(Source data)
★ ★ ★

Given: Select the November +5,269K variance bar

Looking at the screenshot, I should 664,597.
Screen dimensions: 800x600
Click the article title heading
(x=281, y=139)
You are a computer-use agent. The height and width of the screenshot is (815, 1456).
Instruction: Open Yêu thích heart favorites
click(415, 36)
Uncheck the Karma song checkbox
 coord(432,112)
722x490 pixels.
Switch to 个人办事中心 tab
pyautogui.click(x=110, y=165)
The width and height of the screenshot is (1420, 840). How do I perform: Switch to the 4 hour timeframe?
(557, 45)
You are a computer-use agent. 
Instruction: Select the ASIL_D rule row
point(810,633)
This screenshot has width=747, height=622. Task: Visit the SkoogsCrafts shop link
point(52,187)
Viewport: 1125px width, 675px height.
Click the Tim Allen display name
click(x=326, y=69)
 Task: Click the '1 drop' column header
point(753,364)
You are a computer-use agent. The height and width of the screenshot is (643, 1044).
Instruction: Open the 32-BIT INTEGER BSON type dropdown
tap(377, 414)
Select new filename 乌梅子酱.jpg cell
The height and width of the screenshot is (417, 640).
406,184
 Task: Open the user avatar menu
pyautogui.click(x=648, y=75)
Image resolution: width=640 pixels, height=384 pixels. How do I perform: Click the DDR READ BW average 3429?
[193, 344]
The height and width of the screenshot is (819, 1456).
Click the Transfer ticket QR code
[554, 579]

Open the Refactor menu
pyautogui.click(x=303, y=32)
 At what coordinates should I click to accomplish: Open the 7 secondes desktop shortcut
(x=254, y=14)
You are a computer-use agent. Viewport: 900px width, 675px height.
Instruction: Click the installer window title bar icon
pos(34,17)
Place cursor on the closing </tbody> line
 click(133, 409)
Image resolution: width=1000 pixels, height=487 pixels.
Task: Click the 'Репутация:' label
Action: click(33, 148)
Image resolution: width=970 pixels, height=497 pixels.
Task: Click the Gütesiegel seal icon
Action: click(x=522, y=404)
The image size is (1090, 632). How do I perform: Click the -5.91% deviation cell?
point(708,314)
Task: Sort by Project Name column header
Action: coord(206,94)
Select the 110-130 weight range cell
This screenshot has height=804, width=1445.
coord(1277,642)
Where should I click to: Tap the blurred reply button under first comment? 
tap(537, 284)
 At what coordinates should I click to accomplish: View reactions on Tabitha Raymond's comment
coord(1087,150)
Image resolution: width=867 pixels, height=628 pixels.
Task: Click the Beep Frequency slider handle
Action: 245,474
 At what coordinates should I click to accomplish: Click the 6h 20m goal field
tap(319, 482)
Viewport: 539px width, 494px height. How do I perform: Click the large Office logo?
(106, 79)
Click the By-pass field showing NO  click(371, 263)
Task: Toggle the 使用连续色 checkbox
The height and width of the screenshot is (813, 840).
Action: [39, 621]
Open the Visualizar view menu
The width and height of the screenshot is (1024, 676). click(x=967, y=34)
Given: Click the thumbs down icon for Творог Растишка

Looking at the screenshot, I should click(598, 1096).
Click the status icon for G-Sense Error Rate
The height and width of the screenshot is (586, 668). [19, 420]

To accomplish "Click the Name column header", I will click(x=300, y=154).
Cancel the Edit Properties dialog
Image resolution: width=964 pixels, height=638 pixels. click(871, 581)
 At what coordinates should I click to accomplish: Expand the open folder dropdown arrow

★ ★ ★

Write out every entry verbatim.

### Response to this task
Given: Select the November +5,269K variance bar

Looking at the screenshot, I should 664,597.
Screen dimensions: 800x600
Click the article title heading
(x=281, y=139)
You are a computer-use agent. The height and width of the screenshot is (815, 1456).
Instruction: Open Yêu thích heart favorites
click(415, 36)
Uncheck the Karma song checkbox
 coord(432,112)
722x490 pixels.
Switch to 个人办事中心 tab
pyautogui.click(x=110, y=165)
The width and height of the screenshot is (1420, 840). How do I perform: Switch to the 4 hour timeframe?
(557, 45)
You are a computer-use agent. 
Instruction: Select the ASIL_D rule row
point(810,633)
This screenshot has width=747, height=622. Task: Visit the SkoogsCrafts shop link
point(52,187)
Viewport: 1125px width, 675px height.
Click the Tim Allen display name
click(x=326, y=69)
 Task: Click the '1 drop' column header
point(753,364)
You are a computer-use agent. The height and width of the screenshot is (643, 1044).
Instruction: Open the 32-BIT INTEGER BSON type dropdown
tap(377, 414)
Select new filename 乌梅子酱.jpg cell
The height and width of the screenshot is (417, 640).
406,184
 Task: Open the user avatar menu
pyautogui.click(x=648, y=75)
Image resolution: width=640 pixels, height=384 pixels. How do I perform: Click the DDR READ BW average 3429?
[193, 344]
The height and width of the screenshot is (819, 1456).
Click the Transfer ticket QR code
[554, 579]

Open the Refactor menu
pyautogui.click(x=303, y=32)
 At what coordinates should I click to accomplish: Open the 7 secondes desktop shortcut
(x=254, y=14)
You are a computer-use agent. Viewport: 900px width, 675px height.
Instruction: Click the installer window title bar icon
pos(34,17)
Place cursor on the closing </tbody> line
 click(133, 409)
Image resolution: width=1000 pixels, height=487 pixels.
Task: Click the 'Репутация:' label
Action: click(33, 148)
Image resolution: width=970 pixels, height=497 pixels.
Task: Click the Gütesiegel seal icon
Action: click(x=522, y=404)
The image size is (1090, 632). How do I perform: Click the -5.91% deviation cell?
point(708,314)
Task: Sort by Project Name column header
Action: coord(206,94)
Select the 110-130 weight range cell
This screenshot has height=804, width=1445.
coord(1277,642)
Where should I click to: Tap the blurred reply button under first comment? 
tap(537, 284)
 At what coordinates should I click to accomplish: View reactions on Tabitha Raymond's comment
coord(1087,150)
Image resolution: width=867 pixels, height=628 pixels.
Task: Click the Beep Frequency slider handle
Action: 245,474
 At what coordinates should I click to accomplish: Click the 6h 20m goal field
tap(319, 482)
Viewport: 539px width, 494px height. How do I perform: Click the large Office logo?
(106, 79)
Click the By-pass field showing NO  click(371, 263)
Task: Toggle the 使用连续色 checkbox
The height and width of the screenshot is (813, 840).
Action: [39, 621]
Open the Visualizar view menu
The width and height of the screenshot is (1024, 676). click(x=967, y=34)
Given: Click the thumbs down icon for Творог Растишка

Looking at the screenshot, I should click(598, 1096).
Click the status icon for G-Sense Error Rate
The height and width of the screenshot is (586, 668). [19, 420]

To accomplish "Click the Name column header", I will click(x=300, y=154).
Cancel the Edit Properties dialog
Image resolution: width=964 pixels, height=638 pixels. click(871, 581)
 At what coordinates should I click to accomplish: Expand the open folder dropdown arrow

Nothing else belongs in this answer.